Не только отдельных людей, таких как мой отец, хотят вычеркнуть из истории. Из Истории народа вычеркиваются целые периоды. Школь­ные учебники по современной истории Армении написаны так, что я вынуждена рассказывать своим детям, как все на самом деле проис­ходило. Про Движение там нет ни слова правды, и вообще, Карабахскому Движению в учебнике девятого класса посвящена только одна страница, тогда как ему следовало бы посвятить, наверное, половину учебного года.

Это было необъяснимым феноменом. Первая неделя до Сумгаита – всплеск братства, единения общих идей – была апогеем сплоченности армянского народа. Папа говорил, что нечто подобное произошло только в 65-м году. Конечно, потом Сумгаит очень сильно сломил это настроение. Многие поняли, что это пахнет кровью и затянется надолго. Так и случилось.

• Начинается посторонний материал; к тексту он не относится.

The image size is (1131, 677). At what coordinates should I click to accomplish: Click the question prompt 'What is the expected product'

За все годы независимой Армении официально не отмечался ни один юбилей отца. Поэтому в 2007 году, где-то за полгода до его кончины, наша семья решила на собственные средства организовать его юбилейную выставку, посвященную 80-летию со дня его рождения. Я пошла к директору Государственной картинной галереи Армении Фараону Мирзояну и попросила его содействия в организации большой выставки. За два с половиной месяца мы с сестрой и работниками галереи проделали огромную работу. Папа о выставке узнал за неделю до ее открытия, когда она уже была практически готова, а пригласительные билеты напечатаны. Он очень волновался. Ему казалось, что все его уже забыли.

В четырех огромных залах картинной галереи яблоку негде было упасть. На широкой лестнице стояла большая очередь. А из официальных лиц никого так и не было. Через два с половиной месяца отца не стало.

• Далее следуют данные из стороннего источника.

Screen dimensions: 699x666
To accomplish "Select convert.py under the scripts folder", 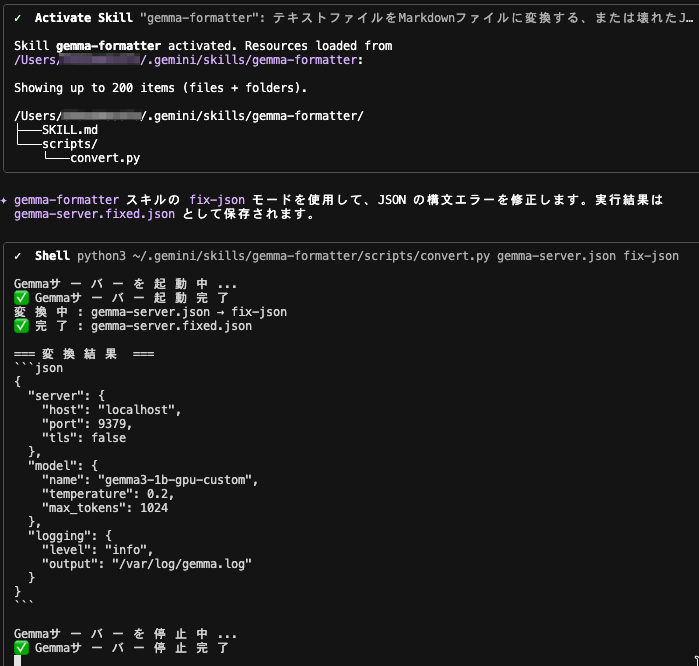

семья С. Мурадяна. Ереван, 2001г.30 мая этого года на открытии юбилейной выставки отца, посвященной его 85-летию, в Союзе художников Армении я попросила слова на пару минут. Я сказала, что сейчас, когда постепенно проходит боль потери не только отца, но и близкого друга, работая с его архивами, я могу оглянуться на весь его творческий и жизненный путь. И я понимаю, что он был СЧАСТЛИВЫМ ЧЕЛОВЕКОМ.

Счастливым как художник, потому что всегда писал то, что хотел, кроме своей дипломной работы – случая, который он запомнил на всю жизнь. И, в общем-то, он воплотил в искусстве все свои идеи. Его живопись проникнута любовью к Родине, к своему народу, к женской красоте.

Он был счастлив как гражданин (конечно, если не считать разочарований последних лет), он видел независимую Армению, возврат части захваченных земель – для него это было невероятно важным.

Он был счастлив как муж и отец. Лет десять назад он сказал мне: «Только мои дети рядом со мной – у всех моих друзей дети разъехались. Со мной мои дети, внуки и правнуки». Он умер в восемьдесят лет, окруженный любовью семьи.


P.S. Может показаться, что я идеализирую своего отца. Отчасти это справедливо. Я знаю, что ему были присущи многие человеческие слабости. Однако о человеке необходимо судить по его делам и оставленному наследию. И самый важный критерий, на мой взгляд, – то, что он сделал для своего народа.